Decolonization did not arrive suddenly in 1945. Anti-colonial movements had existed throughout the imperial era. The Indian National Congress was founded in 1885. African pan-nationalism emerged in the early twentieth century. But several factors converged after WWII to make decolonization unstoppable. European powers were economically exhausted and morally compromised. Colonial subjects had served in WWII and returned home expecting recognition. The new superpowers (the U.S. and USSR) had ideological reasons to oppose European imperialism. The United Nations enshrined self-determination as a principle. The cumulative effect was that the imperial order, which had seemed permanent in 1900, became indefensible by 1950.
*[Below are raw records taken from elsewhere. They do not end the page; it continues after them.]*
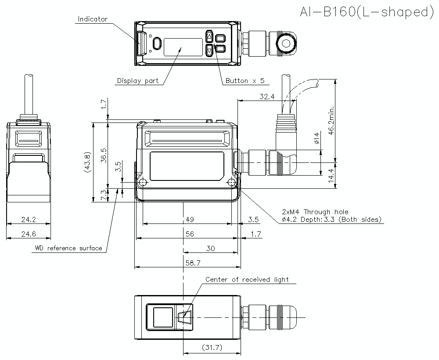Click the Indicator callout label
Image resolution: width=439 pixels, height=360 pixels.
click(92, 19)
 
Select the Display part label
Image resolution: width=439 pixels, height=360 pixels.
click(138, 81)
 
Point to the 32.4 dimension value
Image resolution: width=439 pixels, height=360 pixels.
click(266, 96)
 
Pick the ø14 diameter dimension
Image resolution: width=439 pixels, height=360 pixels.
click(317, 139)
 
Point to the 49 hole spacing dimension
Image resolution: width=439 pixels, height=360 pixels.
click(190, 220)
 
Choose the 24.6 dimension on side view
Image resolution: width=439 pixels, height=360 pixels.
click(29, 234)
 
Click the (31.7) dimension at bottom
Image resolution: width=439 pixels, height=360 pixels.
click(211, 348)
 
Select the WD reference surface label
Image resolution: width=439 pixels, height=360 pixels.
click(68, 248)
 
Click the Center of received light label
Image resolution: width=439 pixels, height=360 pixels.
click(247, 280)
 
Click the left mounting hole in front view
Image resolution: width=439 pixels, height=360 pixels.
click(142, 183)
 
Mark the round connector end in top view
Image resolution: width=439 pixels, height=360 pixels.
click(288, 43)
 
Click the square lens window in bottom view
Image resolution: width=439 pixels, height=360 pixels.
click(162, 317)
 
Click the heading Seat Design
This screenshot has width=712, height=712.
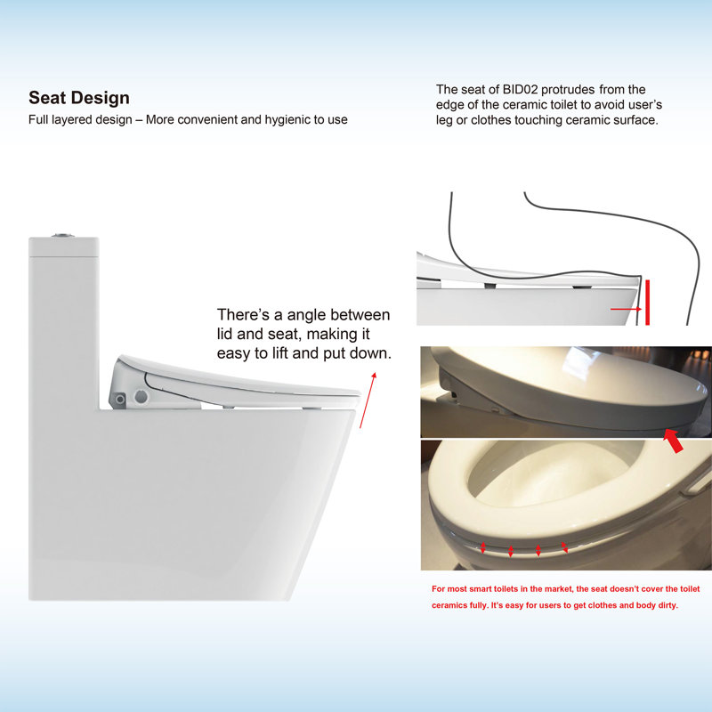tap(78, 98)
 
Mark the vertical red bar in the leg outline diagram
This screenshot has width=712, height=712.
tap(649, 303)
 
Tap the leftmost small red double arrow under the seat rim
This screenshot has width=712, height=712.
tap(482, 548)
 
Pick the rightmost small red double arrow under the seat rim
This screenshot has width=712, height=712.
tap(564, 547)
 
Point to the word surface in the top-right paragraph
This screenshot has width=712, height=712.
tap(633, 119)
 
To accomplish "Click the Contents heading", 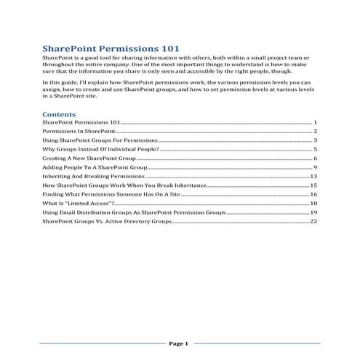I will pos(60,115).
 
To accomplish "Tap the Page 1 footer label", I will pos(179,343).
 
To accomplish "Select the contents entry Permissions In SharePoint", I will pos(79,130).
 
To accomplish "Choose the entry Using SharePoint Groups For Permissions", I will pos(99,140).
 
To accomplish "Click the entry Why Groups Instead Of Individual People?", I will pos(100,148).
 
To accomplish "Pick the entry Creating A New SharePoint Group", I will pos(89,158).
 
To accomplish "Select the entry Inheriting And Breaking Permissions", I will pos(94,176).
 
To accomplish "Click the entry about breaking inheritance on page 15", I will pos(125,185).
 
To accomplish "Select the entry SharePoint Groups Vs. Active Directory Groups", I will pos(108,222).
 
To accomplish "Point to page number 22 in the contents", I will pos(313,222).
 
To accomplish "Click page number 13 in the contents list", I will pos(313,176).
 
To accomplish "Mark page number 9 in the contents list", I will pos(316,167).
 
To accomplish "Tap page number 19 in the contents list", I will pos(313,213).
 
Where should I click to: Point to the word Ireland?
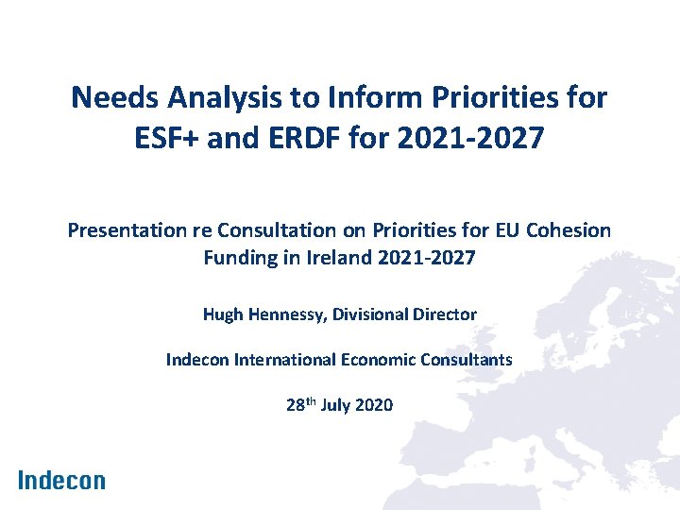coord(343,257)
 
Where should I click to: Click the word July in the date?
coord(337,405)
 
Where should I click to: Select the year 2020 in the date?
coord(375,405)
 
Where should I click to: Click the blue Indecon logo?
coord(61,480)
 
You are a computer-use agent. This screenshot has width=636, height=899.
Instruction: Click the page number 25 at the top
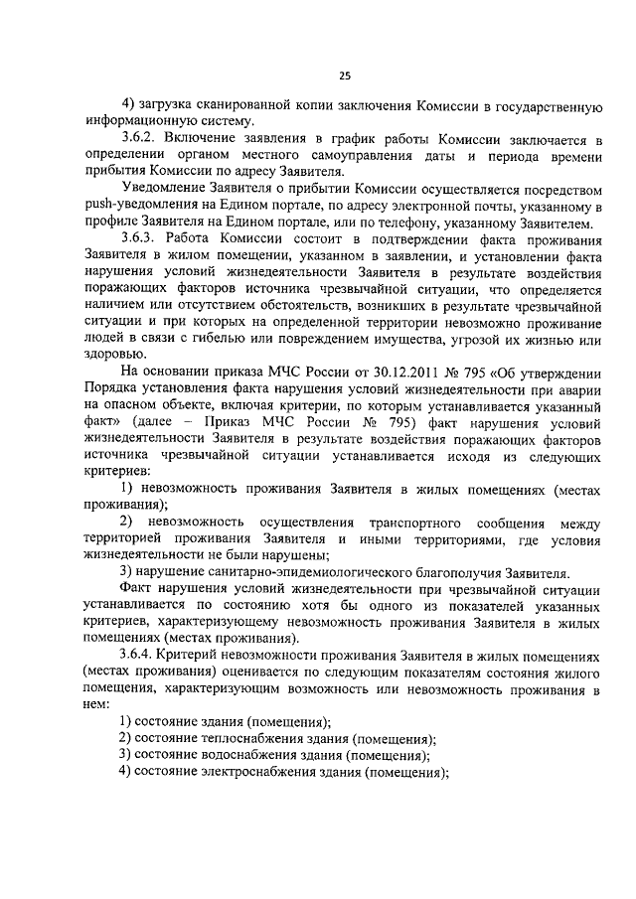(x=345, y=75)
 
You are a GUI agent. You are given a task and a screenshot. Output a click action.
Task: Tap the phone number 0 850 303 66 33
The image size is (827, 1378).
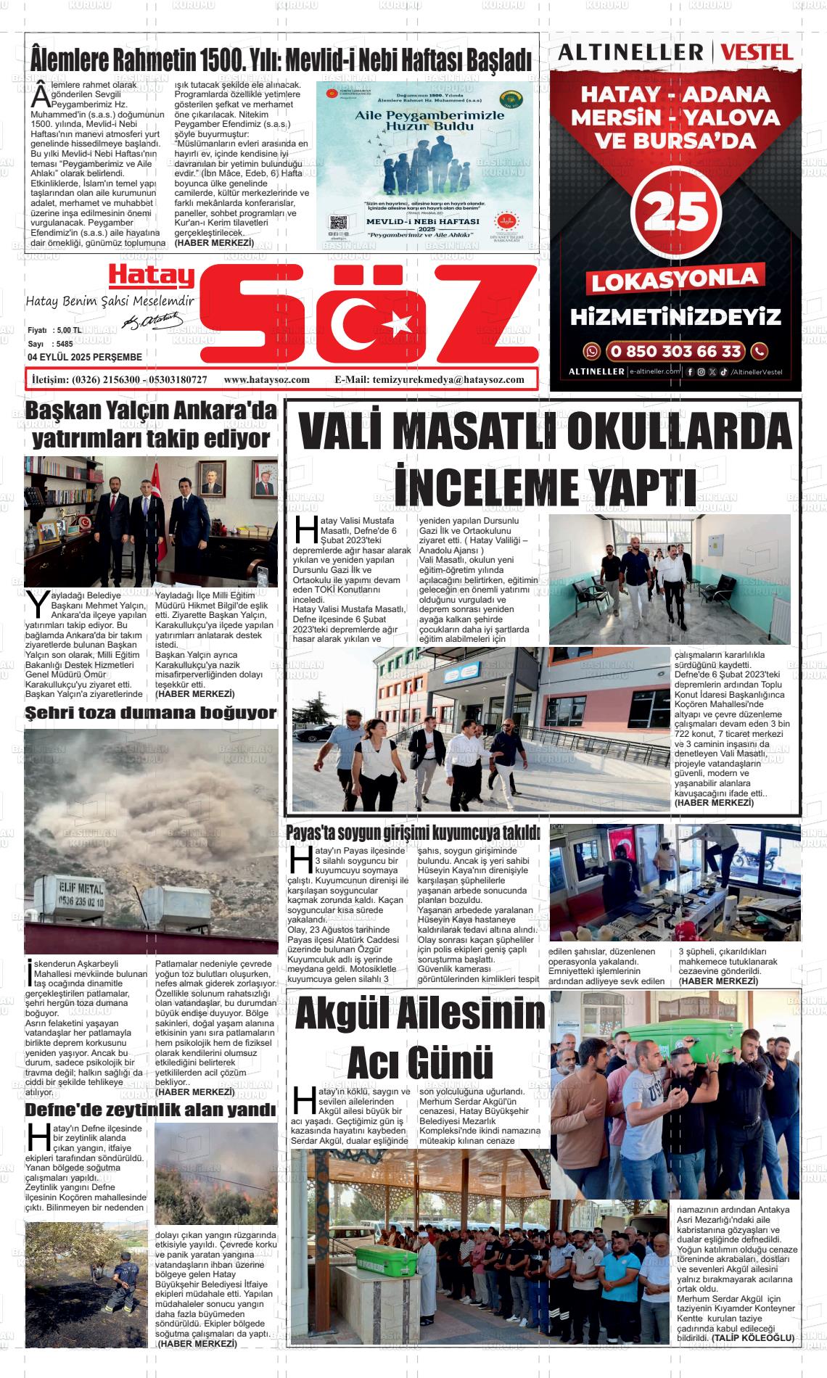[675, 351]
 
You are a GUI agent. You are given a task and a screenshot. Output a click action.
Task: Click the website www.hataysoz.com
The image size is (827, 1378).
[267, 379]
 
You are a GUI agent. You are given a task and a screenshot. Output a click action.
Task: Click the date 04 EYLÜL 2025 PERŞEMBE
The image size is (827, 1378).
[85, 357]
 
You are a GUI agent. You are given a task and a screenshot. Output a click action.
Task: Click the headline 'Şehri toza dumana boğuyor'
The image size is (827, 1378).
[151, 713]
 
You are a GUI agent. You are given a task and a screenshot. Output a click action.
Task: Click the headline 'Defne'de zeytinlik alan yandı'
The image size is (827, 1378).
[151, 1110]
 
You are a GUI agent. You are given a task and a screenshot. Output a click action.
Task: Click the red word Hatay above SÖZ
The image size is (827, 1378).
[152, 275]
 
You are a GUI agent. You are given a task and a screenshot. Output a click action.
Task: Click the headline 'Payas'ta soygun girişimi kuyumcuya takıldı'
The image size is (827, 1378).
[414, 833]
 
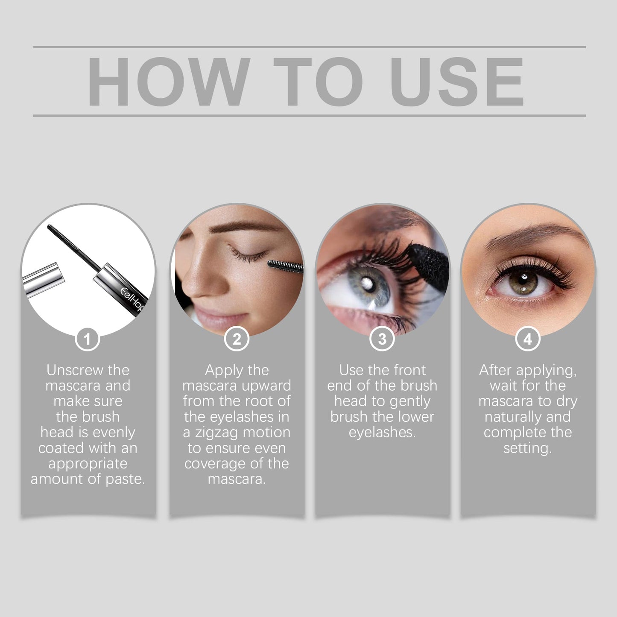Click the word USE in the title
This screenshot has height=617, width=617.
[457, 81]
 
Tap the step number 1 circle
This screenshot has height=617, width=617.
[88, 339]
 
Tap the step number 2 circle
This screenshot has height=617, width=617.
[237, 339]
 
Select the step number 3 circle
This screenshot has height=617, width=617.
[382, 339]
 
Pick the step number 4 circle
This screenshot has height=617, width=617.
[528, 339]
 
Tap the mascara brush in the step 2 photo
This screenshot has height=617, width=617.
[285, 266]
Strategic insight: The story of decolonization has three movements. First, the rise of organized anti-colonial movements before WWII, often led by Western-educated elites whose education in colonial schools paradoxically gave them the intellectual tools to demand independence. Second, the achievement of formal political independence between 1945 and 1975, sometimes through negotiation and sometimes through war. Third, the difficult work of nation-building after independence, complicated by colonial-era borders, ethnic and religious divisions, economic dependencies, and Cold War interference.
Essential question: How did colonized peoples win independence from European empires, and what challenges did new nations face in defining themselves after independence?